Les gravures dites de l' école du "guerrier libyen"
sont concentrées dans les régions de l' Aïr
au Niger et de l'Adrar des Iforas au Mali avec cependant quelques
représentations modestes dans le Tassili N'Ajjer et
le Djado.
L es gravures de cette école se distinguent de celles
du bubalin grâce à deux critères :
- Un type de personnages dessinés dans un style géométrique,
représentés debout, de face. Les têtes
sont hypertrophiées en forme de tulipe à trois
pointes, conformes à des stéréotypes
qui représentent certainement des coiffures ornementales
volumineuses, "bilobées", "trilobées"
ou en "champignons".
- Un style très schématique qui affectionne
les lignes droites et les angles nets qui permet de les identifier
même si les personnages sont absents.
Un personnage sur trois est armé, soit d' une lance,
soit de plusieurs javelots, , ce qui explique l' appellation
de l' école.
Les compositions sont pratiquement toujours statiques, et
les personnages plus ou moins détaillés suivant
les parois, allant de figurations très schématiques
à des personnages évolués avec des vêtements
chargés de décorations.
Tête trilobée.
Iwelen.
Même
si les gravures semble constituer un ensemble relativement
homogène, l' analyse des différentes scènes,
les vêtements, les parures, les coiffures, les armes,
le contexte animalier permettent de différencier des
phases.
La faune sauvage, souvent utilisée pour différencier
les différentes période, est ici la même
sur toutes les gravures. Elle est imagée par l' éléphant,
le rhynocéros, la girafe, les antilopes, le lion et
l' autruche. Tous ces animaux habitaient encore le massif
de l' Aïr il y a quelques siècles. Les bovidés
sont aussi très présents.
Par contre le présence ou non d' inscriptions libyco-berbères(tifignah)

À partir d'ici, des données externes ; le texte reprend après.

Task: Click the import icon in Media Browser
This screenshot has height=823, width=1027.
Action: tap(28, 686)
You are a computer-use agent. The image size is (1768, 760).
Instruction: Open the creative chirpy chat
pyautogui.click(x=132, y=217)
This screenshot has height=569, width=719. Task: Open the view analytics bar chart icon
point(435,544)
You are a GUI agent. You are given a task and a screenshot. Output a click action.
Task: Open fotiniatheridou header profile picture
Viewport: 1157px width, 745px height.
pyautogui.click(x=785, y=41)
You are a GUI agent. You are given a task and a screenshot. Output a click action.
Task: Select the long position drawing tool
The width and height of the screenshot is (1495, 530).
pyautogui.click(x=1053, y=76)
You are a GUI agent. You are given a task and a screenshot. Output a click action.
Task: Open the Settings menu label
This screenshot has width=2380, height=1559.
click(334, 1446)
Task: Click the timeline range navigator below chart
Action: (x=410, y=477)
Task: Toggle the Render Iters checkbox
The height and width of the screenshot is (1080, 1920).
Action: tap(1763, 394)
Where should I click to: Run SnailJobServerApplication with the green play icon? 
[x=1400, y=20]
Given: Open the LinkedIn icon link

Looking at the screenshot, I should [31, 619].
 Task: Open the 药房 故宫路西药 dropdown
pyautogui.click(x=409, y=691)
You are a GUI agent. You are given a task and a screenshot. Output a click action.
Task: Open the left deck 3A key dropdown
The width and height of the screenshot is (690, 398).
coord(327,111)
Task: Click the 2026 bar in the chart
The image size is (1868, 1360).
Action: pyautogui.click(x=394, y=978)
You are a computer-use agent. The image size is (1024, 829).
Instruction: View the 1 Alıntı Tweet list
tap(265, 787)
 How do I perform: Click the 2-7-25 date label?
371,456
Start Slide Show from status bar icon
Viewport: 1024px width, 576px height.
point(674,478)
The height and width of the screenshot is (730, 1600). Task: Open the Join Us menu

permet d' identifier deux phases distinctes et Henri Lhote
proposait en 1987 la classification suivante :
phase ancienne : présence de caractères
alphabétiques, boeufs particulièrement nombreux,
représentation de chars.
phase récente : présence de caractères
alphabétiques plus ou moins anciens.
Christian Dupuy précise cette analyse et identifie
deux contextes de réalisation de ces gravures associés
à des environnements animaliers différents :
les "porteurs de lance" et les "porteurs
de javelots" (cf. article
parue dans la revue Sahara N°10).
Dans les sites où les deux familles sont réunies,
il est fréquent que les gravures des porteurs de javelots
recouvrent celles des porteurs de lance, l' ordre inverse
ne s' observant jamais.
Les cibles des chasseurs
: antilope, girafe, autruche et singe. Iwelen.
Les porteurs
de lance
Les personnages sont revêtus de tuniques courtes, étranglées
à la taille. La silhouette présente ainsi une
forme bi triangulaire. Les bras décollés du
corps n' ont pas d' épaisseur, les mains sont représentées
avec des doigts écartés.
Parmi les animaux représentés les bovins (1
sur 2), les autruches (1 sur 4) et les girafes (1 sur 8) jouaient
des rôles particuliers si l' on en juge par la place
qu' ils occupent dans les représentations.
Selon Christian Dupuy cette phase correspond au développement
d' une économie pastorale dans le sud du Sahara à
une époque où, le métal étant
connu, la lance devient l' arme la plus
utilisée. Les pointes de lance sont de forme
triangulaire à bas élargie et comportent une
nervure centrale très nette qui indique probablement
une armature métallique.
Les personnages porteur de lances sont souvent associées
à des animaux dans des scènes de chasse.
Même si l' homme est généralement au
coeur des représentations, la faune sauvage est aussi
très présente. Éléphant, rhynocéros,
lions sont gravés dans la pierre ainsi que de nombreuses
autruches et antilopes.
Ces représentations témoignent d' une chasse
encore importante dans le quotidien des habitants du site
ainsi que d' un biotope beaucoup plus humide que l' actuel.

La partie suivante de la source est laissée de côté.